*Prompt*.
Taking the listing below line by line, tally those that contain the string "chart". Give the total alone.
════════════════════
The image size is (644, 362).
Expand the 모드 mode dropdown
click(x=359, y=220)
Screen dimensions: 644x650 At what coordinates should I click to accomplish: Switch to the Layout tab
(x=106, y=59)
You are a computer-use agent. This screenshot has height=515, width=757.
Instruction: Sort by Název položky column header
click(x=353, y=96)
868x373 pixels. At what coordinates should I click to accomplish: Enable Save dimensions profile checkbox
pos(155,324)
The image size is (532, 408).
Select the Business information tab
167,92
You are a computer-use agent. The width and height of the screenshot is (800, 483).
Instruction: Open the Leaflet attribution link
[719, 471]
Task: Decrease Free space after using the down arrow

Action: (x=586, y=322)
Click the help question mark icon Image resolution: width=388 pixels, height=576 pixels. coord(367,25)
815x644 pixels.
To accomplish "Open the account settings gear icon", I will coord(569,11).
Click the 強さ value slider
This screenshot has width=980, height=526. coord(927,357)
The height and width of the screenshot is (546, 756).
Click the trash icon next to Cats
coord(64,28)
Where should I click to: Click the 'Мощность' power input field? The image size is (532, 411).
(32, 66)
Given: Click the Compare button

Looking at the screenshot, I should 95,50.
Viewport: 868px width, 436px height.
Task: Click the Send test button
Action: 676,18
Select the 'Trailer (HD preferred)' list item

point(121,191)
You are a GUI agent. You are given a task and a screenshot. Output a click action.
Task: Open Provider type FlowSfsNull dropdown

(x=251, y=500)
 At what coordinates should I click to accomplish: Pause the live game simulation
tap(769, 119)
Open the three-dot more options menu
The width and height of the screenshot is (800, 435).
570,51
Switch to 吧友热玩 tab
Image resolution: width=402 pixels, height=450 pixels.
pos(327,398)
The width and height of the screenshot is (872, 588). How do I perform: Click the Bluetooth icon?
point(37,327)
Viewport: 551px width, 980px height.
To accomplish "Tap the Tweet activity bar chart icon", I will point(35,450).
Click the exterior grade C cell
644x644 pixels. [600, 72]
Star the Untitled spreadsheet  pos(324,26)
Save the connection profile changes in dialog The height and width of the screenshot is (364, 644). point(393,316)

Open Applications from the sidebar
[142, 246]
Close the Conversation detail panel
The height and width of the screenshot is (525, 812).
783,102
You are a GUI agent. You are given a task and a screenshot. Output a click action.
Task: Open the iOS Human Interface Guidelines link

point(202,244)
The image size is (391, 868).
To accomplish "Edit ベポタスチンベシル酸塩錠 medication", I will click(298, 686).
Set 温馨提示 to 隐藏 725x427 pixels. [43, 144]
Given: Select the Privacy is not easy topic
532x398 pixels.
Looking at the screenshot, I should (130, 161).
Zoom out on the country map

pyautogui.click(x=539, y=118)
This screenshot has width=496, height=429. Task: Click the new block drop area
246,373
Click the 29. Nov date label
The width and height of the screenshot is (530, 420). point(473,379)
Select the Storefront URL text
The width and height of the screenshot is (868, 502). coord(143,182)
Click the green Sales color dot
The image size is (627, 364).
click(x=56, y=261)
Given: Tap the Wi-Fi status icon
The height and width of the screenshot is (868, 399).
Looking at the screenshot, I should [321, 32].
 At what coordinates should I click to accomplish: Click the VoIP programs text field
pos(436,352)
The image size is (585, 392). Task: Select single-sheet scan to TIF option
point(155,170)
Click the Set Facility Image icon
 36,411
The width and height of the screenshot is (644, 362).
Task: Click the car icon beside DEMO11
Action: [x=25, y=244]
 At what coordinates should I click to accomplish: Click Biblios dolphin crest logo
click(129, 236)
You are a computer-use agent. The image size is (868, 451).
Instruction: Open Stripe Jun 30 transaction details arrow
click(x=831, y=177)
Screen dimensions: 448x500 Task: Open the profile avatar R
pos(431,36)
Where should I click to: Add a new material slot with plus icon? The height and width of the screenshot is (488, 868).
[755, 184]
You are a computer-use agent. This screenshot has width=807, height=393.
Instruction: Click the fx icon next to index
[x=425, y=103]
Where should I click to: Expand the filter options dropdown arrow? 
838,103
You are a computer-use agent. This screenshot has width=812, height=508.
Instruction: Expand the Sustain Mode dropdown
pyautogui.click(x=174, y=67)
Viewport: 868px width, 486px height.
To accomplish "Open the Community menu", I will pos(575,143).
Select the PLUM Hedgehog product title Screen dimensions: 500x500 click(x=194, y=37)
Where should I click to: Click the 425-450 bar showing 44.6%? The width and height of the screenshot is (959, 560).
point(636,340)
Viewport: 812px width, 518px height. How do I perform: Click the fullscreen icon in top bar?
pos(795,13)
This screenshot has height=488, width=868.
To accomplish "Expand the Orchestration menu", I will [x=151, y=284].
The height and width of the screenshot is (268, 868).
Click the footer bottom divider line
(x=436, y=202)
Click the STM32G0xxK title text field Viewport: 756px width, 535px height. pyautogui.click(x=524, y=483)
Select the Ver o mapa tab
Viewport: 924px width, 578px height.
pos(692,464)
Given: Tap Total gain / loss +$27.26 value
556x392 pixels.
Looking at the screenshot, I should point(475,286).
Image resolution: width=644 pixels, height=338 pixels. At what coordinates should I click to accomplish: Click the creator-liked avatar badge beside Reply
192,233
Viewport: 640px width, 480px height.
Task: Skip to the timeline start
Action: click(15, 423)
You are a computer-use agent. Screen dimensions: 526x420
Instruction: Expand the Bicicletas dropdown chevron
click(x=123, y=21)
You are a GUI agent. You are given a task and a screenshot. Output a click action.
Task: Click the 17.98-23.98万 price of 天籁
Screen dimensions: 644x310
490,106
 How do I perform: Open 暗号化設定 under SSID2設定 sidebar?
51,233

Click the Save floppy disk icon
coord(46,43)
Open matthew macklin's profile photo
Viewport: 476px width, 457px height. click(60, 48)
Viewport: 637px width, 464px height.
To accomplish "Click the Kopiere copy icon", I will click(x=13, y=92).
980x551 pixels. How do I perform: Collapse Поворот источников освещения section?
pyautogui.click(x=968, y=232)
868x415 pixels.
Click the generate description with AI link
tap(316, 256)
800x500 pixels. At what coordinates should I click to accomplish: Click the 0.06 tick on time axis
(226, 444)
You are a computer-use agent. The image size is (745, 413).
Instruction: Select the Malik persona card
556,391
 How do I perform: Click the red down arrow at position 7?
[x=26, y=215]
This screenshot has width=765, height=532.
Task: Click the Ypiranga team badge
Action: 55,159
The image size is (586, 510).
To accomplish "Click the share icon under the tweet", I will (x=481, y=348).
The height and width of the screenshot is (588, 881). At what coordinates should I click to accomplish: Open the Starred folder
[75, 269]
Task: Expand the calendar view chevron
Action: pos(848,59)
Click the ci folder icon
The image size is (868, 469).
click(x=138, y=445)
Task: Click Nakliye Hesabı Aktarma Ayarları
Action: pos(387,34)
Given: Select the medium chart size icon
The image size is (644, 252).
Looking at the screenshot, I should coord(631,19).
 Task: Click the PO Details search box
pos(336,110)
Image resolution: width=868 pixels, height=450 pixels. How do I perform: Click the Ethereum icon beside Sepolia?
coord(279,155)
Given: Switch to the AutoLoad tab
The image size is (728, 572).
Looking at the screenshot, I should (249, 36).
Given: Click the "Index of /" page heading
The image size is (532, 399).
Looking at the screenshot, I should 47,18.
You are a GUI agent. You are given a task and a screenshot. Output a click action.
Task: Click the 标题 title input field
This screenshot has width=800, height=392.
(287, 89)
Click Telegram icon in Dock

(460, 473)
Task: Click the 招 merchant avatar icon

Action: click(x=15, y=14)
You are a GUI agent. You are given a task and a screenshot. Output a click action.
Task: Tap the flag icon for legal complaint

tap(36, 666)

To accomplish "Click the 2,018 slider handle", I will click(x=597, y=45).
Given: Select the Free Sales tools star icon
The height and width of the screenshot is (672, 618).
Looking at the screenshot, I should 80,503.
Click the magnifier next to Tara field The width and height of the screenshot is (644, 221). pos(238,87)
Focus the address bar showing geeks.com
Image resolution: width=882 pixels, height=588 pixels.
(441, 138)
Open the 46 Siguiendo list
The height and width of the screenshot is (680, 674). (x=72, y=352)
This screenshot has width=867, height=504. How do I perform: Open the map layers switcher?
════════════════════
*Task solution*.
2